Sie verscheuchte Jahanasthami mit einer nervösen Handbewegung. Also hat der große Antonin Meiros endlich beschlossen zu handeln. Sie hatte lange genug die sich ständig wandelnden Möglichkeiten der Zukunft erforscht, um zu wissen, wonach er suchte. Sie war lediglich überrascht, dass er so lange gewartet hatte. Es blieb nur noch ein Jahr bis zur Mondflut und zu dem Gemetzel, das sie mit sich bringen würde. Das Spiel war schon weit fortgeschritten, und Meiros’ andere Optionen waren gescheitert.
Sie waren beide Weissager, hatten beide die möglichen Zukünfte gesehen. Seit Jahrhunderten hatten sie sich in der Geisterwelt bekämpft, um die Zukunft gerungen. Sie hatte seine Fragen gehört und die Antworten darauf gespürt. Manche davon hatte sie ihm selbst geschickt: Lügen, aus Vermutungen gesponnen, Köder an hauchdünnen Fäden.

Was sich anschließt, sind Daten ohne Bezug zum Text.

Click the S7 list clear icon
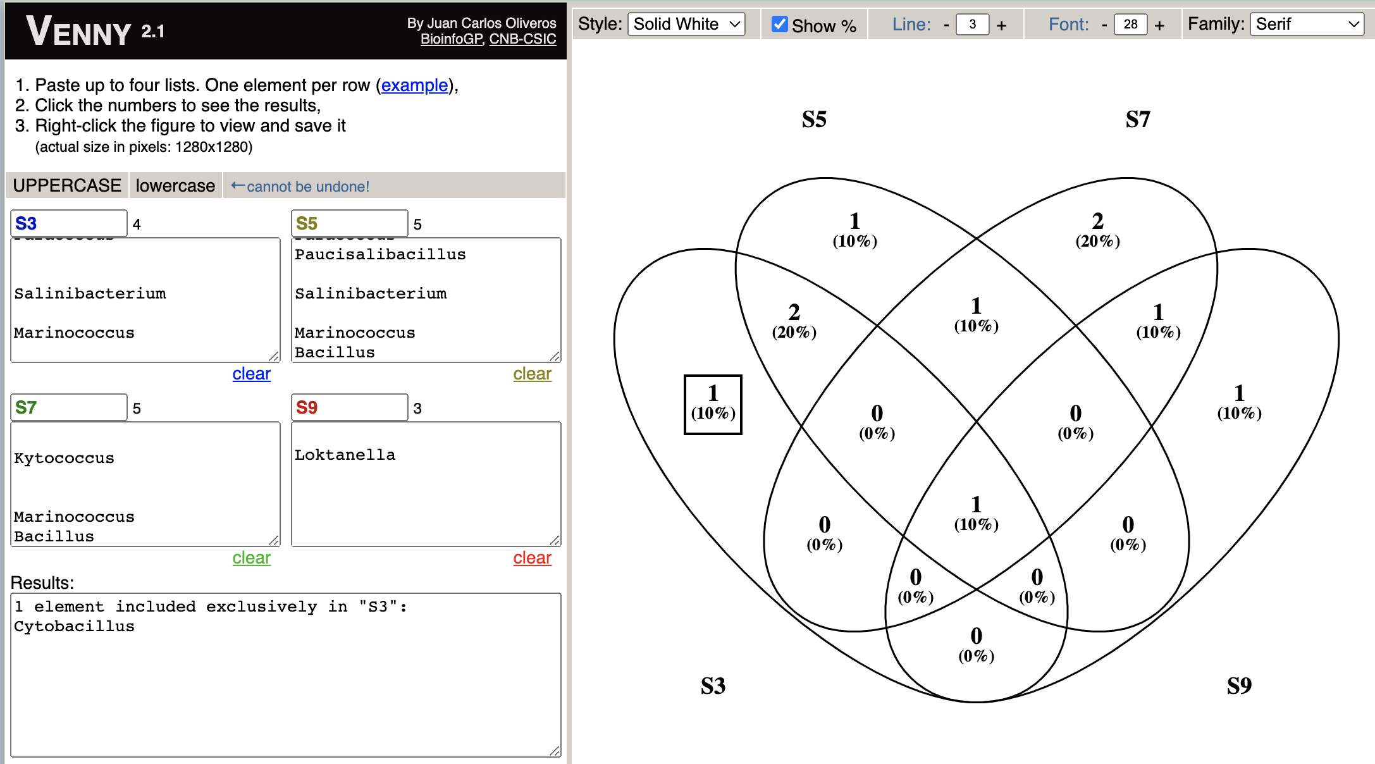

Ja, Antonin, komm nach Süden. Empfange das Geschenk, das ich für dich bereitet habe! Schmecke neues Leben. Schmecke den Tod.
Sie versuchte zu lachen und weinte stattdessen – vor Wut und Zorn über all das, was sie verloren hatte, vielleicht auch aufgrund irgendeines anderen Gefühls, von dem sie gar nicht mehr wusste, dass sie es empfinden konnte. Sie ging dem nicht nach, kostete nur davon und genoss die willkommene, kurzzeitige Veränderung.
Die Sonne war inzwischen so hoch gestiegen, dass ihr Licht in die Höhle drang. Noch immer kauerte Sabele dort, eine alte Spinne, verstrickt in einem noch älteren Netz. Neben ihr lag, still und kalt, das tote Baby.